Il trempe son rouleau de mousse dans la sève et trace un premier chemin vert orné de jonquilles, de fleurs de pissenlit, de boutons d’or, de pâquerettes et de violettes. Puis il en trace un deuxième, un troisième, un quatrième… Tous serpentent, ondulent comme l’eau dans le lit de la rivière. Le Soleil aime les chemins qui ondoient, il n’aime pas les chemins droits qui vont trop vite et vous empêchent de rêver. Adrien le sait, il s’applique et trace avec amour sa revendication de lumière. Dessiner un chemin droit serait une énorme, une impardonnable faute d’orthographe, mais aucun risque, Adrien est un expert. C’est pour cela qu’il est devenu le Grand Maître du Quatre, le grand faiseur d’espoir, le grand maître des cérémonies. Il connaît le protocole sur le bout des doigts et il a l’oreille du Ciel, il sait y faire avec la Terre, avec la Lune et avec le Soleil.

Il a écrit :

« Réveille-toi gros paresseux, étire-toi, ouvre les yeux
Penche-toi vers la Terre,
Regarde, écoute la chanson des fleurs 

Aïe ! Aïe ! Aïe !
Il fait triste
Aïe ! Aïe ! Aïe !
Il fait gris
Aïe ! Aïe ! Aïe !
Ce qu’il fait froid !

Les abeilles sont enrhumées
Elles éternuent, elles sont prostrées
Les abeilles sont enrhumées
Elles ne peuvent butiner

Aïe ! Aïe ! Aïe !
Il fait triste
Aïe ! Aïe ! Aïe !
Il fait gris
Aïe ! Aïe ! Aïe !
Ce qu’il fait froid !

« Réveille-toi gros paresseux, étire-toi, ouvre les yeux
Penche-toi vers la Terre,
Regarde, écoute la chanson des fleurs. »

Le message d’Adrien, tout en courbes et en rondeurs, a réveillé le Soleil. Il se lève du bon pied ce qui signifie qu’il est de bonne humeur. Il s’étire, bâille. Son énorme souffle, plein de braises et de lumière, disperse les nuages. Enfin il rayonne et, comme il fait trop chaud pour lui, l’hiver accepte de partir.
Aussitôt le printemps s’installe. Aussitôt les arbres, les fleurs, les herbes, tout ce qui pousse part à l’assaut du ciel. Les sources, les oiseaux, les papillons, tout ce qui coule, tout ce qui vole se met à chanter et, s’élançant hors de la ruche, les abeilles grisées par les parfums se mettent à bourdonner la chanson du miel qui parle de miel, de pollen et de soleil.

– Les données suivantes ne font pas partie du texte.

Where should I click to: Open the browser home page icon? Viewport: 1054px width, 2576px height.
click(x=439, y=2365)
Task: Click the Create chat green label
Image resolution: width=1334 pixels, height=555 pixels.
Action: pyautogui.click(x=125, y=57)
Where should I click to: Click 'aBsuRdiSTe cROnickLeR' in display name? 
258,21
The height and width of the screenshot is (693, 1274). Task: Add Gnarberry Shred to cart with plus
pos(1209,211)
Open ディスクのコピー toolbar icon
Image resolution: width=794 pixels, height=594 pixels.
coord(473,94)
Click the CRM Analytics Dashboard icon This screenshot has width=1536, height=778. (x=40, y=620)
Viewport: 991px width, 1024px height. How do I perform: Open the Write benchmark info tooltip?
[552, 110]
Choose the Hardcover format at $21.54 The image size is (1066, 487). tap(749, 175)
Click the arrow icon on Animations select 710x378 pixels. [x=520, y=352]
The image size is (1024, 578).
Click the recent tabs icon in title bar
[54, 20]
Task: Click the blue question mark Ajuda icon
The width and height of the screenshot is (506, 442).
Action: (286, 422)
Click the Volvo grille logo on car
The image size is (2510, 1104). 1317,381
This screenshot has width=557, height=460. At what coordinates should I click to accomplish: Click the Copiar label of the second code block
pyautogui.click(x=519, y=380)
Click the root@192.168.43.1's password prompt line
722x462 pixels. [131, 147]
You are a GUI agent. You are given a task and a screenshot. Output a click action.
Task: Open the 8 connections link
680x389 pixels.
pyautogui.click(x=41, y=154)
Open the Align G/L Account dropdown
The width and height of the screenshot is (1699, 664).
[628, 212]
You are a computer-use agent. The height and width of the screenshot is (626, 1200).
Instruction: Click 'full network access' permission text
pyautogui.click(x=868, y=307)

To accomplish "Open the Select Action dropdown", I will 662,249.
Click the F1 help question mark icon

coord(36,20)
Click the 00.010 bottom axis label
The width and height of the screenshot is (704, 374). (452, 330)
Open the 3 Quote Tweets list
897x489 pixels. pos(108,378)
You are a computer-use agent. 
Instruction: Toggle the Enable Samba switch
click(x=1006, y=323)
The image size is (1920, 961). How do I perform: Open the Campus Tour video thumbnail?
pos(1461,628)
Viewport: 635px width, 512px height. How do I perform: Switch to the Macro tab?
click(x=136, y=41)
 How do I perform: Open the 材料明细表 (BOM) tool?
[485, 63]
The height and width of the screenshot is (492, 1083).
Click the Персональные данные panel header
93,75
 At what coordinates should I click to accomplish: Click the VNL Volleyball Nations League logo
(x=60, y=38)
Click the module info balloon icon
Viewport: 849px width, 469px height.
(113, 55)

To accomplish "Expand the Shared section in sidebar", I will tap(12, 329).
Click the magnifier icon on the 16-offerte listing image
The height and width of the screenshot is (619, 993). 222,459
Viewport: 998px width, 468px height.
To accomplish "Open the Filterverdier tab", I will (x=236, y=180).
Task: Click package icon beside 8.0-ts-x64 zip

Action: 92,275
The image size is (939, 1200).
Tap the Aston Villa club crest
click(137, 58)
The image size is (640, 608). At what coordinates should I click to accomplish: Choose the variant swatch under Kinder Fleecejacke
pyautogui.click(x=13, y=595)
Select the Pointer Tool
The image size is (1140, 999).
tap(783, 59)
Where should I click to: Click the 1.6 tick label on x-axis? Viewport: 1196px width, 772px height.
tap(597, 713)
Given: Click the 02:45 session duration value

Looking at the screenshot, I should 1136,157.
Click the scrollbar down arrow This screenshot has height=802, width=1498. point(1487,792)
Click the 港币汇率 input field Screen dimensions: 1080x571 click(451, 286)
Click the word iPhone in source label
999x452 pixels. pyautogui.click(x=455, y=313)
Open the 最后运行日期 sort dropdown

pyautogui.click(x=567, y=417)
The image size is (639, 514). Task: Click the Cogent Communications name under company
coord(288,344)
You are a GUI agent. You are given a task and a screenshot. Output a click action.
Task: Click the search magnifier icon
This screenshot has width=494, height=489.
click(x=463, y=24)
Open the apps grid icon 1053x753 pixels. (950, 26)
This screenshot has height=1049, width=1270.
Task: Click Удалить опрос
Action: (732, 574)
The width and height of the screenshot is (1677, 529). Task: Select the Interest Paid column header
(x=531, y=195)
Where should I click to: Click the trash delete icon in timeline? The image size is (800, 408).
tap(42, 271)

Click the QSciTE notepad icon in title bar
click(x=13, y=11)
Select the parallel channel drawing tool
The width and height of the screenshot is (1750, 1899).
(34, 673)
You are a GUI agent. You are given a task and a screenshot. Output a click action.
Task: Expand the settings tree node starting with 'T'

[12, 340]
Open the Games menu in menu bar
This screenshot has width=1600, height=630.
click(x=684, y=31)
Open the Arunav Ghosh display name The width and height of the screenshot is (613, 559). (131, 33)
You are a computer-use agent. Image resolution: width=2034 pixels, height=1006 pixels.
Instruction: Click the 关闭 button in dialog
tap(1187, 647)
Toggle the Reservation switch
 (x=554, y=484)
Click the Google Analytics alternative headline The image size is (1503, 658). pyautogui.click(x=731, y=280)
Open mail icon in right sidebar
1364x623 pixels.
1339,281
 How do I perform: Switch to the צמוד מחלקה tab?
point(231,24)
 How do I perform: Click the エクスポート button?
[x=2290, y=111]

Adrien sourit, il aime particulièrement les abeilles, il les appelle « les petites fées du printemps».
Dorées comme le soleil, les petites fées d’Adrien sont les gardiennes de la vie, l’espoir des fleurs, l'espérance du monde car sans elles il n’y aurait aucune vie possible sur la Terre. Il n’y a que les industriels trop centrés sur leurs profits et les politiques qui craignent de leur déplaire pour l’ignorer et cracher sur la terre les pesticides qui tuent les abeilles.
Un printemps sans abeilles ce n’est pas un printemps, mais maintenant qu’elles sont là, que les pesticides ne les ont pas encore toutes détruites, le travail d’Adrien est terminé.
Satisfait, il range son matériel puis s’en va se reposer un peu dans son grand jardin lumineux. Il s’allonge dans l’herbe. Comme c’est agréable, comme il est doux le soleil du printemps ! 
Adrien est heureux, son métier est vraiment le plus beau métier du monde.

On le retrouvera peut-être au début de l'été qui sait, il y a tant à faire chaque saison.